My sister was beneficiary of my parents cds- she was suppose to split them equally amongst us. We just found out, she has been signing and cashing my deceased mothers cd checks for the pass 14 yrs, through a friends check cashing place? Is this illegal? Even if she was sole recipient of this one cd? She claims that she had cashed the cds in to paid for funeral expenses- we discovered she is still receiving quarterly or bi monthly check in my mom’s name.

  |     |   16 posts since 2017
Fourth word in your post should give you a clue.
  |     |   111 posts since 2019
You said "she was suppose[d] to split them equally amongst us". One key thing here is going to be, how was this "supposed to" commitment defined legally? If in a will or trust, you may have a chance even after all these years. If not, ...
  |     |   527 posts since 2010
Could it have been an annuity?

After the death of an annuity owner, annuities can be left to a beneficiary selected by the owner. ... After an annuitant dies, insurance companies distribute any remaining payments to beneficiaries in a lump sum or stream of payments
  |     |   930 posts since 2010
You actually have not given enough information for anyone to really know anything. First, if she was sole beneficiary, then legally the money is her's, it is outside any will.

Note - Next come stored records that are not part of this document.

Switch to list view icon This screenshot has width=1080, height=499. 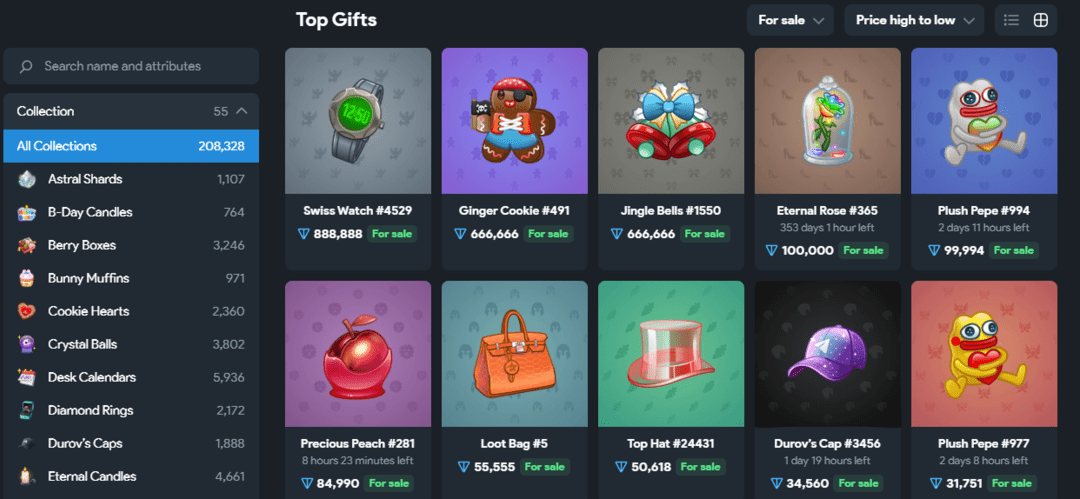(1011, 20)
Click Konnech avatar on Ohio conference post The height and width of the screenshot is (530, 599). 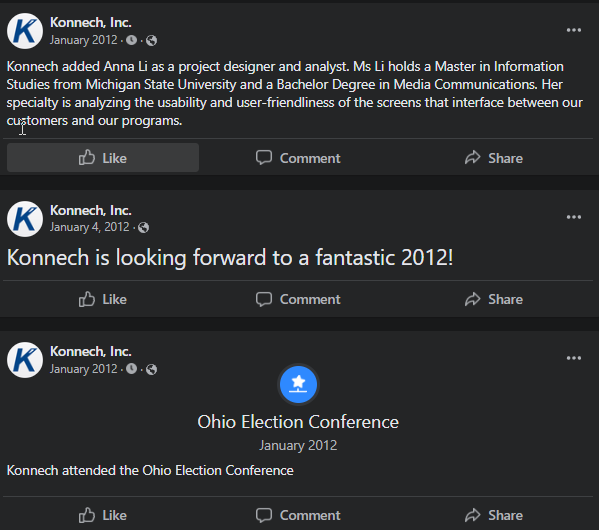click(25, 360)
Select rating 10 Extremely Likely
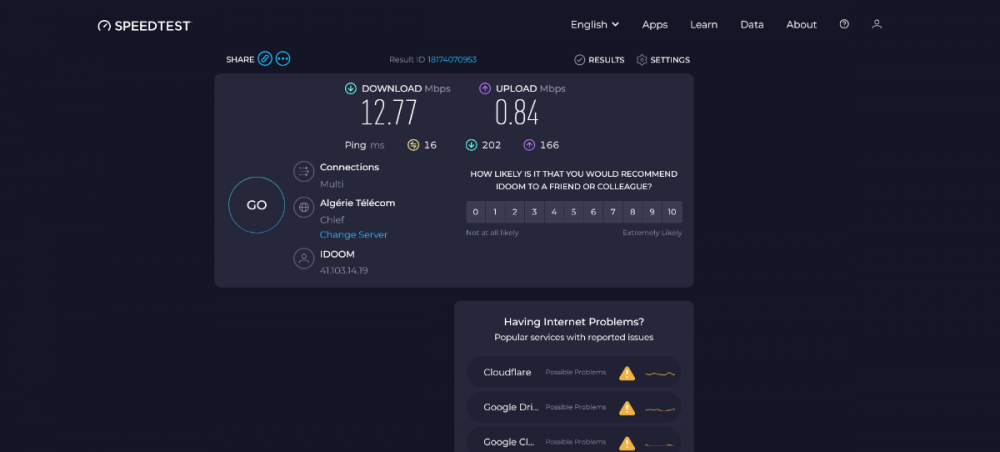The width and height of the screenshot is (1000, 452). pyautogui.click(x=672, y=212)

But you say she is still getting checks in your mother's name. Something sounds wrong here. Was this a POD account? Or was the account in an outside trust, or maybe just part of a will? Is you sister actually the beneficiary, or did you mean she is the executor? A POD account would simply be closed out to the beneficiary, it would not still exist 14 years later and all through that time be issuing checks in the name of a dead person.

I am suspecting your sister is executor of either the will or a trust the money was in. Regardless, she cannot sign your mother's name, she can only sign her's as executor or some other designation that gives her the power to sign.

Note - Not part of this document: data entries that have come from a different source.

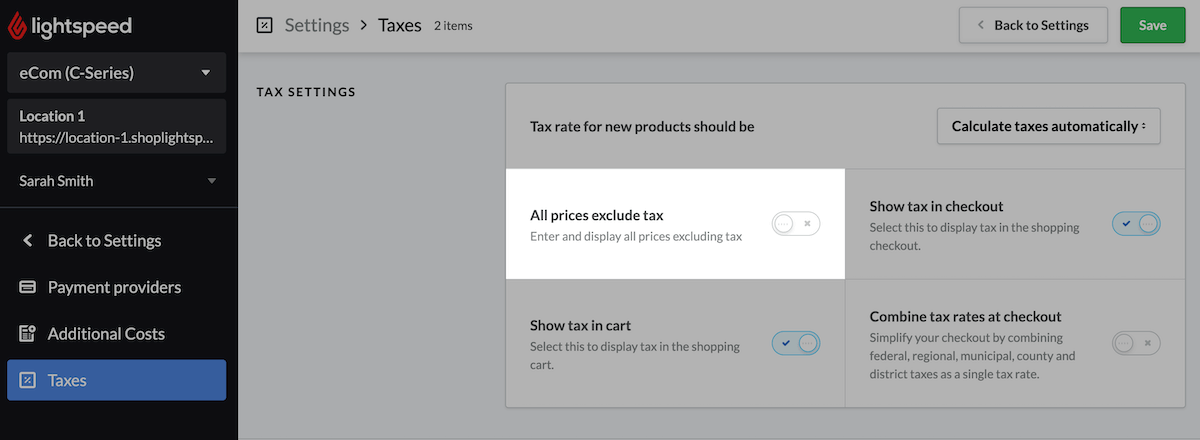Disable Show tax in checkout switch
Screen dimensions: 1200x440
coord(1136,224)
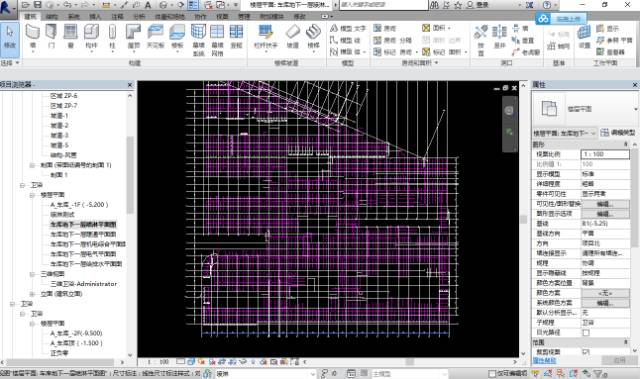Screen dimensions: 640x379
Task: Pick the Curtain System tool icon
Action: [x=198, y=40]
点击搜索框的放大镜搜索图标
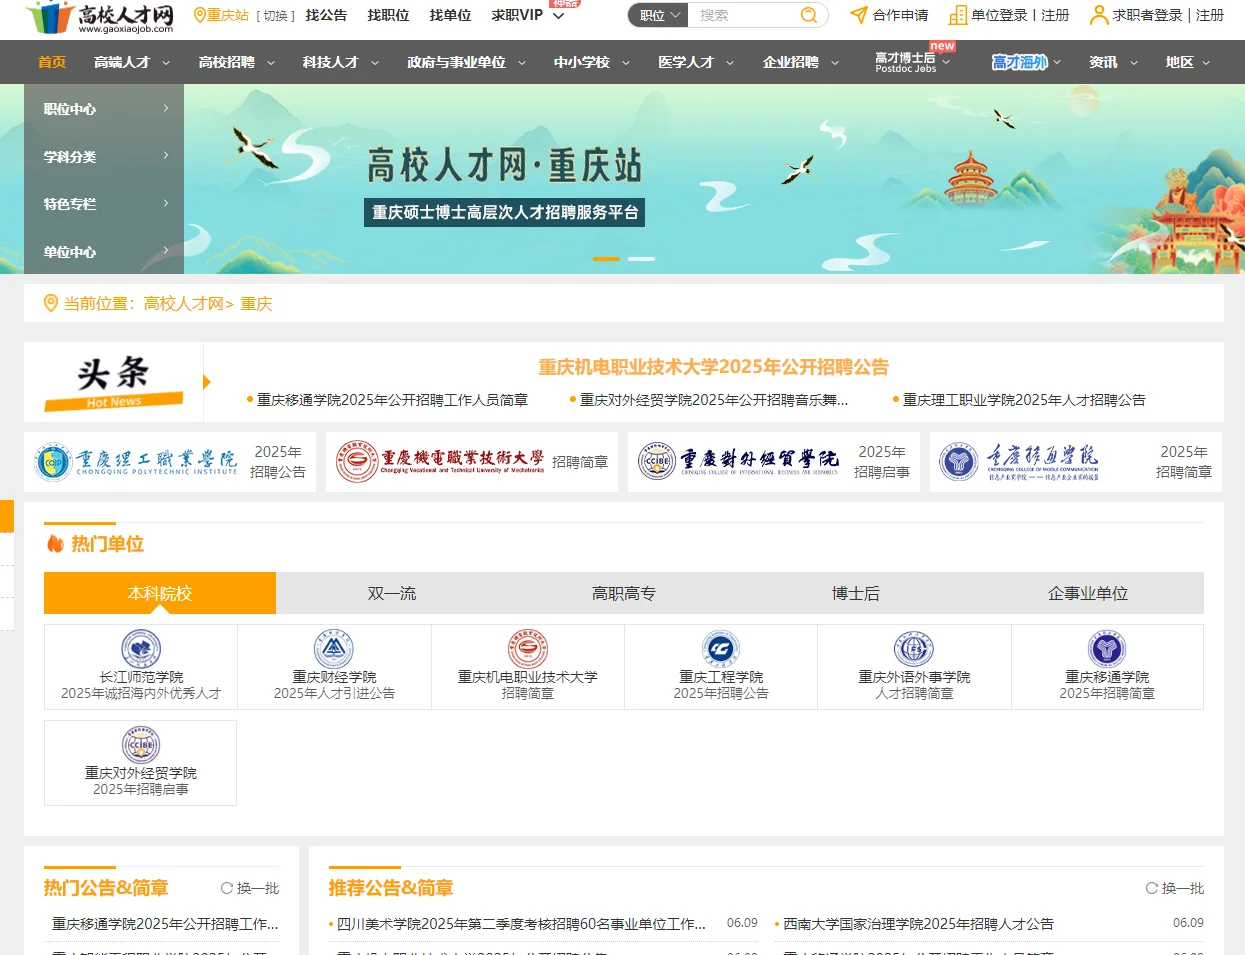Viewport: 1245px width, 955px height. point(808,16)

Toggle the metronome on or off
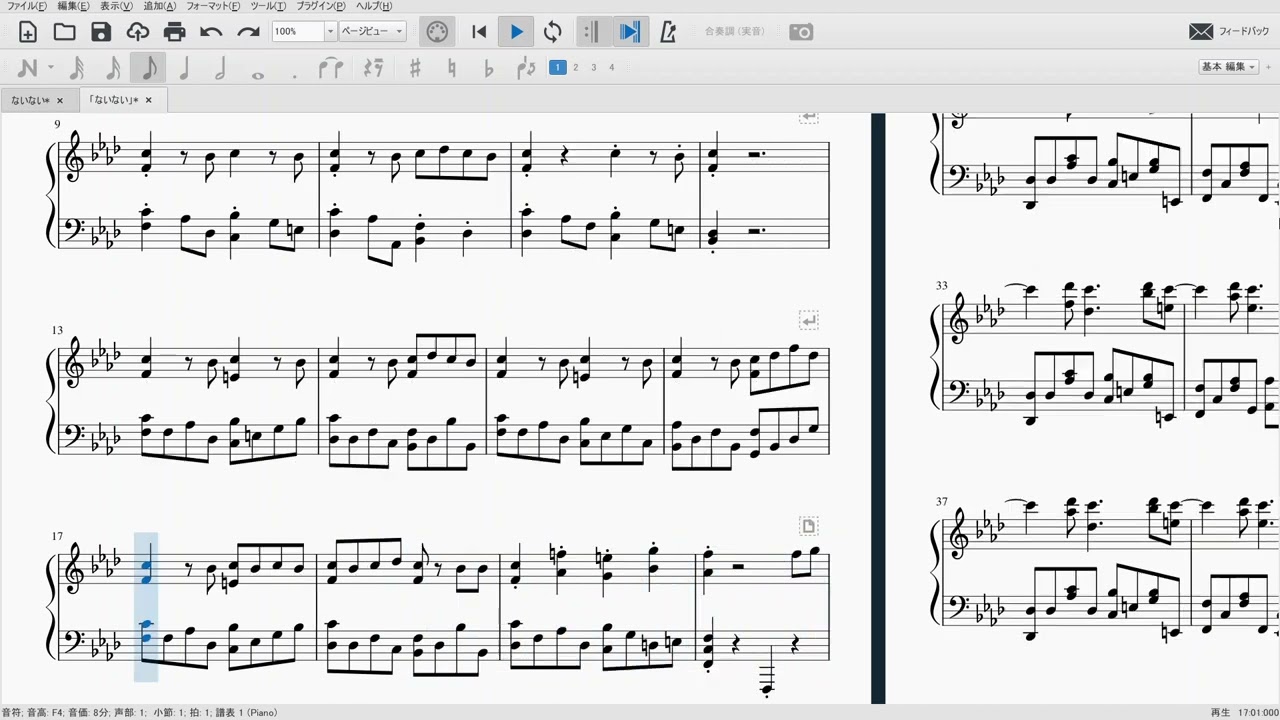click(x=668, y=32)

Because its 14 years alter, have to think the money was in a trust and still is. For that, you have to read the trust papers to see what it says is to be done with the money.
  |     |   24 posts since 2018
it depends on what the full facts are. If the institution paid her out each time, that implies that only your sister's name was shown as the POD beneficiary (that's common in situations where the institution allows only one POD beneficiary to be named on the CD). if that's the case, she has legally accepted the CD proceeds. However, it's common in that type of situation that the parent wanted the siblings to share equally and made a side agreement with them before she passed that all the siblings had to share the proceeds, despite the sole beneficiary designation. If that's your fact situation, hopefully the agreement was in writing and signed by your mother and both sisters, because, if the agreement was only verbal (unless your sister agrees that there was such a verbal agreement) you have no evidence to prove you are entitled to anything. If there was such an agreement, then your sister would be in violation because she kept 100% of the proceeds, possibly fraudulently (something you would need to dicuss with an attorney), and she would be required to pay over to you your share of all 14 years' worth of proceeds (after subtracting the funeral expenses she can prove with documentation).
  |     |   930 posts since 2010
I doubt any such agreement can override the trust account, which is what a POD account is.

But more of an issue is that the OP says the sister has been signing and cashing the mother's CD checks. That makes no sense.

Question: Has the bank ever been informed of the mother's death? Is the sister power of attorney for the mother, and since the bank does not know the mother died, the sister is continuing to use the account? That would be a criminal offense.